**TEXT BLOCK**.
———
1971 Woolworth TV commercial for LPs


TV commercial from another time. (What is the music playing in the background?) (Via Bedazzled!)

24 Comments

| Leave a comment

Aaaaah inflation...

Kitschy. Somebody else might have a better answer, but I would guess the music was arranged specifically for Woolworth's. If someone knows who the composer was, you could probably dig up some more from them.

Don't know the backing track, but this does take me back.

Woolworths was about the only option in the small town where I grew up. The cut-out bin was fantasic!! I picked up many great, great albums for a quarter - including Sun Ra Angels and Demons at Play, and Jazz in Silouette. Anthony Braxton, etc. Those were the good days.

Also, this seems to be a clue to why 8-track did not make it. 3x the price? No way!

Groovy! In more ways than one! Ah, for the days of pastel-colored uniforms.

Man, I've gotta find a time machine to go back to 1971 and get me some-a-them cartridges!

I had a couple copies of the 45 for "Journey to the Center of Your Mind" by the Amboy Dukes, still sealed in cardboard backing "hangers", with old Woolworth's price tags on them, priced like $1.78 or something ridiculous.

I totally had that Sesame Street album back in '72 or '73.

sounds like an instrumental ripoff of "Incense and Peppermints"

Spliced with "Music to Watch Girls By."

I still have Canned Heat's Living the Blues from Woolworth's -- a double-album for maybe $1.99. Cut-outs! Cut-outs!

Ahhh Woolworths! man that brings back memories of Fedco, Gemco and Zody's. I miss those simple times indeed.

I don't know the tune, but based on the organ stylings, that has to be Klaus Wunderlich, probably from one of his many Hammond Pops albums, available at better Sally Anns everywhere.

The artwork appears to be the work of Peter Max.

So did we. I hear they're hot collector's items nowadays.

Love the artwork on this. Reminds me of my school notebook from around that time.

Also, this commercial bears that awesome thing that prevalent in the early '70s, which was to put '7(n) at the end of anything. Like "Match Game '70".

As a kid, I thought it added some up-to-date cachet to whatever it was attached to, but in later years it made me wonder if there was something particularly different about that era (coming at the end of the upheavel of the '60s and the landing on the Moon, etc.) that made everyone feel like the '70s were truly like being in the future.

I don't recognize the specific track, however this sounds remarkably like other tracks produced in the same era by KPM Music. KPM was a 'Production Music House', who recorded generic jingles and tunes that advertisers could use in TV and Cinema productions for small licensing fees. If you've never heard any KPM tracks and enjoy they grooviness of the BG music, I'd recommend some digging. KPM Music made some absolutely fabulous go-go, proto-rock, pop, and lounge compositions, some of which have been released as a KPMs retrospectives.
———
**RAW DATA**.
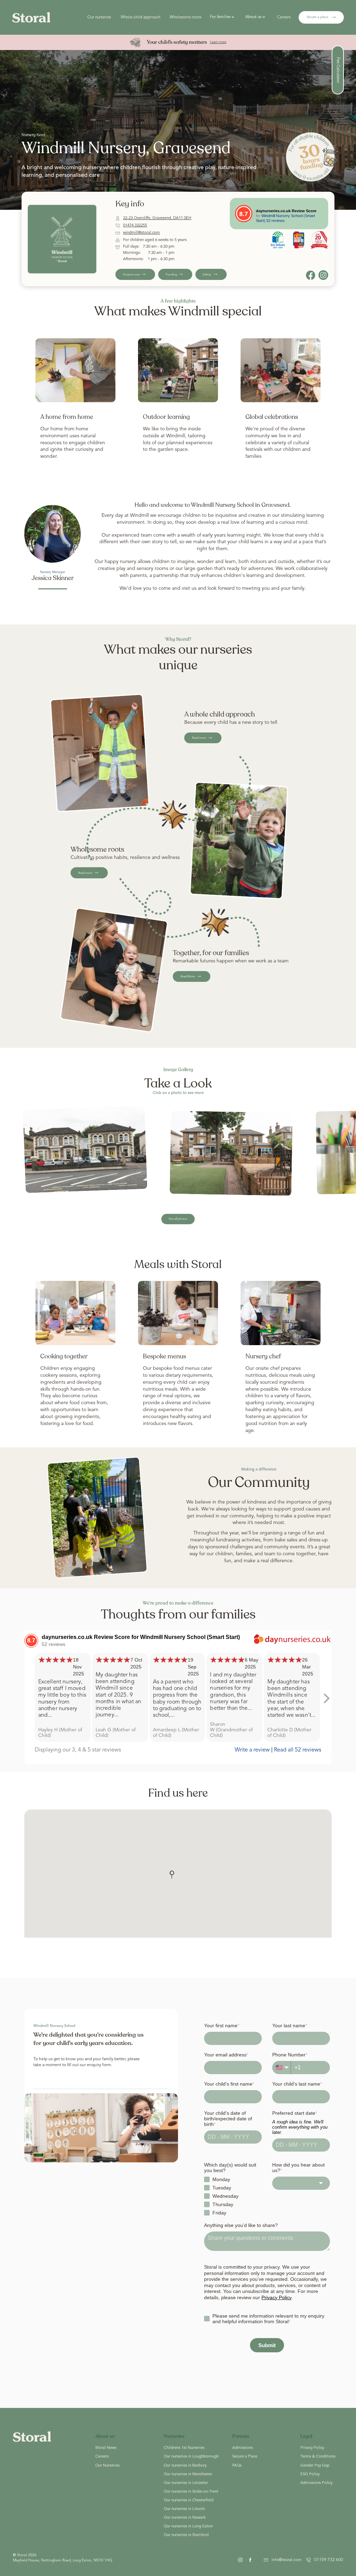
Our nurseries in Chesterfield (188, 2500)
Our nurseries (99, 17)
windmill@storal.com (141, 233)
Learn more (218, 42)
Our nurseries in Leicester (186, 2483)
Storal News (105, 2448)
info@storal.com (286, 2560)
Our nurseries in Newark (184, 2518)
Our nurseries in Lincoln (184, 2509)
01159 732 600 (328, 2560)
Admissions (242, 2448)
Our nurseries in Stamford (186, 2535)
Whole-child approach (140, 17)
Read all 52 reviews (297, 1750)
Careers (284, 17)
———
**TO-DO LIST**.
[1] Summarize the text on the 1971 Woolworth commercial in two sentences.
[2] In the text on the 1971 Woolworth commercial, whose work does one commenter say the artwork appears to be?
[3] List every musical performer or group named in the text on the 1971 Woolworth commercial.

**EXPECTED RESPONSES**.
[1] The text presents a 1971 Woolworth TV commercial for LPs and asks what music is playing in the background. Commenters guess at the music's source, with suggestions that include a track arranged for Woolworth's, Klaus Wunderlich, and KPM Music, and they recall records they bought at Woolworth's.

[2] Peter Max

[3]
Sun Ra
Anthony Braxton
the Amboy Dukes
Canned Heat
Klaus Wunderlich